What makes Tilda Swinton so special? Six of her directors tell us why she rocks


Tilda Swinton has one of the most eclectic careers in modern cinema. Not many actors could gracefully flit between the big-budget world of blockbusters and avant-garde film, but she can. From her leading role in Sally Potter’s ‘Orlando’ to her appearance in Marvel’s ‘Doctor Strange’, Swinton has continually shredded and re-written the rule book.
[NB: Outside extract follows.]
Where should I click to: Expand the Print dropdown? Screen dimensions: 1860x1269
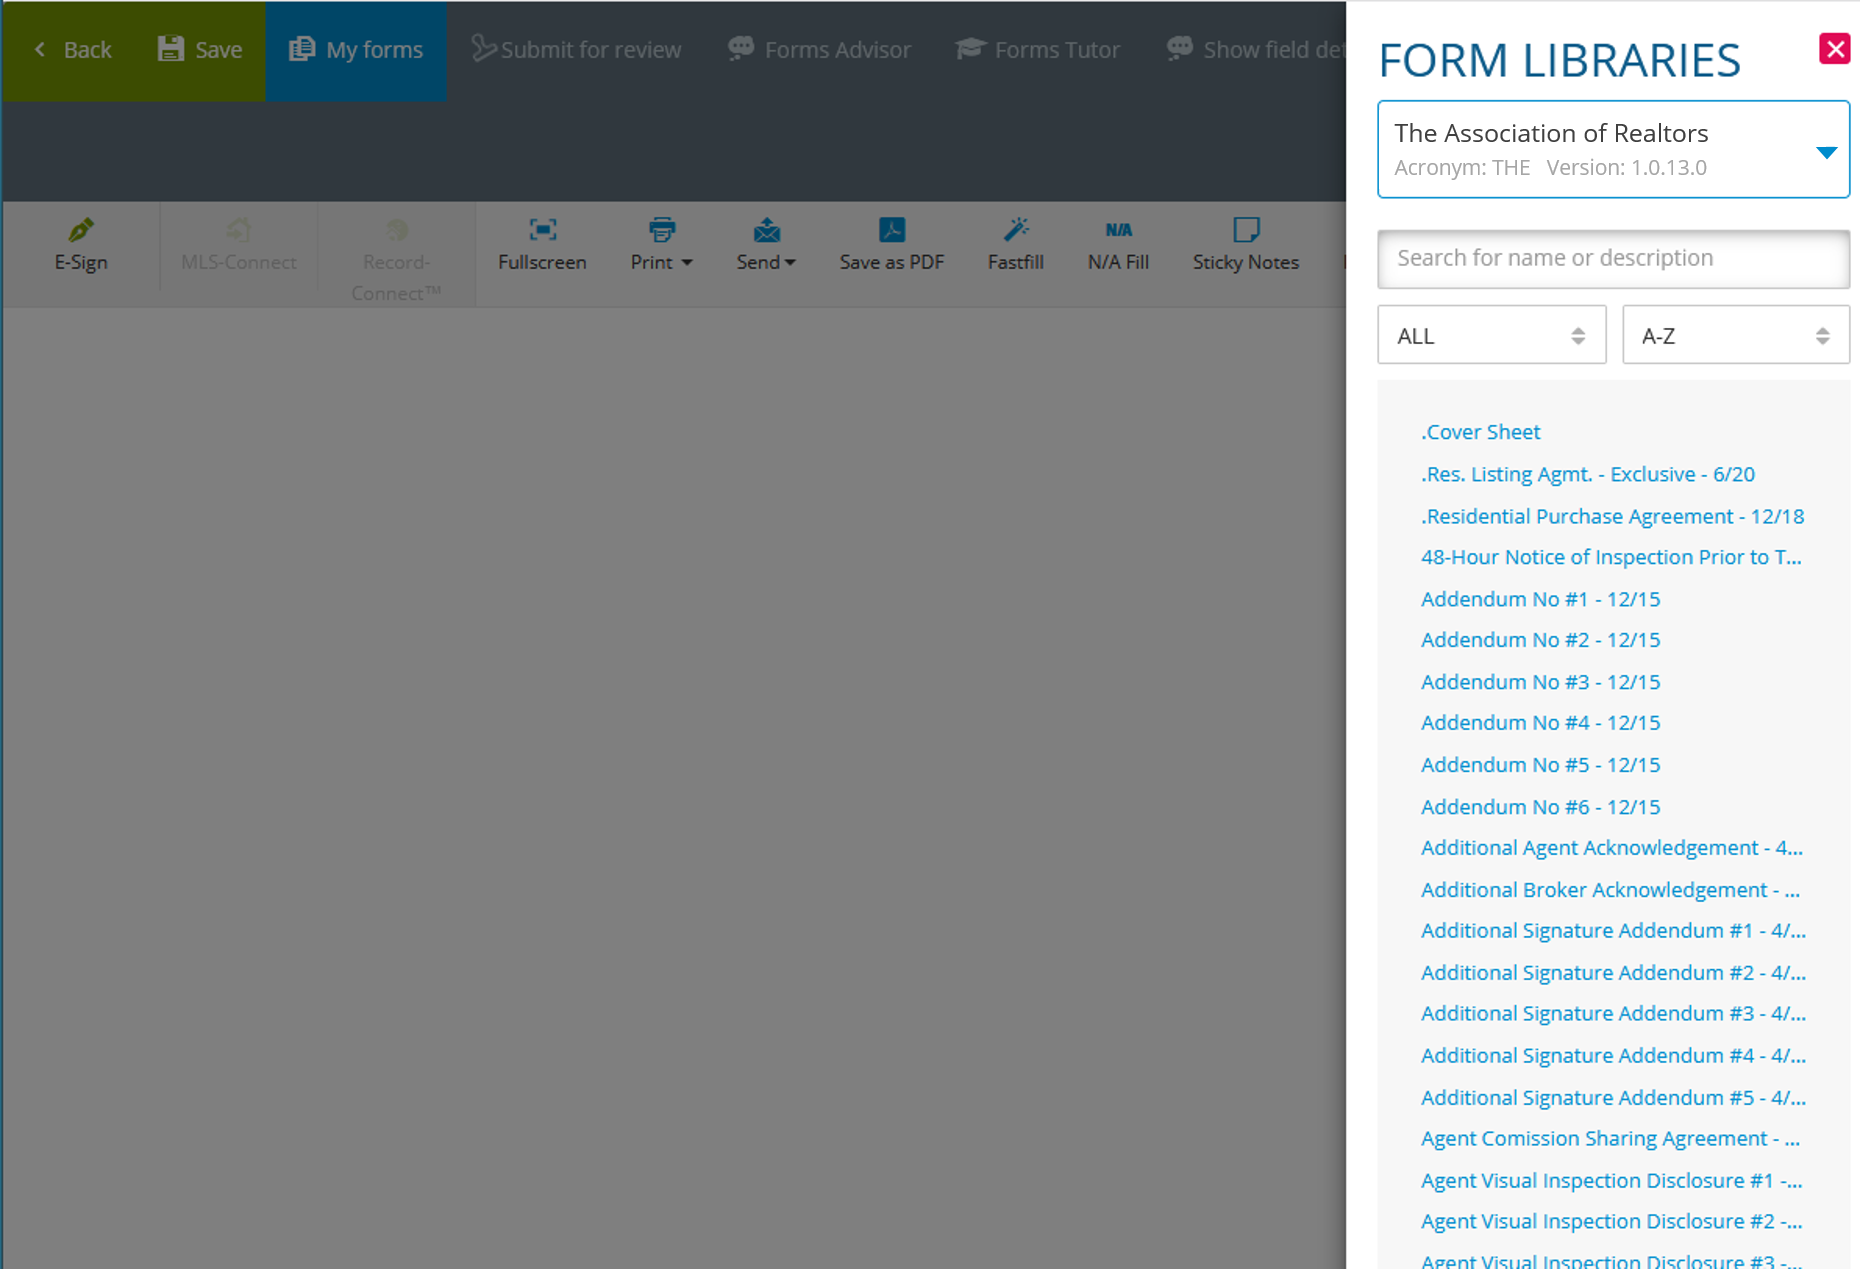660,244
This is why the BFI has just awarded the Londoner with one of its most prestigious honours: a BFI Fellowship. It’s also putting on a season that pays homage to Swinton and her work. To celebrate both, as well as her career, we asked six filmmakers who have worked with her to tell us what it is that makes Tilda Swinton such a star. 

Tony Gilroy

‘Michael Clayton’ (2007)

‘My very first day as a director was shooting the introduction of Tilda’s character. Everything worked. We finished early. It was the most gentle deflowering imaginable. What did I feel when she won the Oscar? Stupid grinning pride.’ 

Armando Iannucci

‘The Personal History of David Copperfield’ (2019)

‘She has lots of positive energy. She had to pretend to kick donkeys [in the film] but was very careful that no donkey was harmed. The donkeys had a nice time. The stunt people on the donkeys were another story. She walloped them.’ 


Lynn Hershman Leeson

‘Conceiving Ada’ (1997), ‘Teknolust’ (2002), ‘Strange Culture’ (2007), ‘Tania Libre’ (2017)

‘What’s my favourite thing about Tilda? Both on and off set, it’s her subtle humour, irony and pure unrestrained giddiness that makes being with her so exquisite.’ 

Sally Potter

‘Orlando’ (1992)

‘After five years of [preparation] for “Orlando”, we finally found ourselves on a Leningrad ice rink in winter, shooting a banquet scene. After the first take we hugged and laughed and cried; we had arrived. There is a deep joy in collaborating with someone with the appetite to go as far as it is possible to go.’ 


Jim Jarmusch

‘Broken Flowers’ (2005), ‘The Limits of Control’ (2009), ‘Only Lovers Left Alive’ (2017), ‘The Dead Don’t Die’ (2019) 

‘I first met Tilda almost 20 years ago in LA at a concert by The Darkness. She was wearing glittery Bowie-esque platform boots and towered over me (and I’m almost 6' 2"!). For some magical reason we immediately connected, and our friendship and collaborations seemed completely inevitable.’ 

Mark Cousins

‘Women Make Film: A New Road Movie Through Cinema’ (2020)

‘Tilda is heartbreaking and driven in “Julia”, a time traveller in “Orlando”, and an out-of-control peacock in “A Bigger Splash”. In each she’s unstoppable, like a cannonball. Her energy is amazing. She’s like Louise Brooks drawn by Egon Schiele.’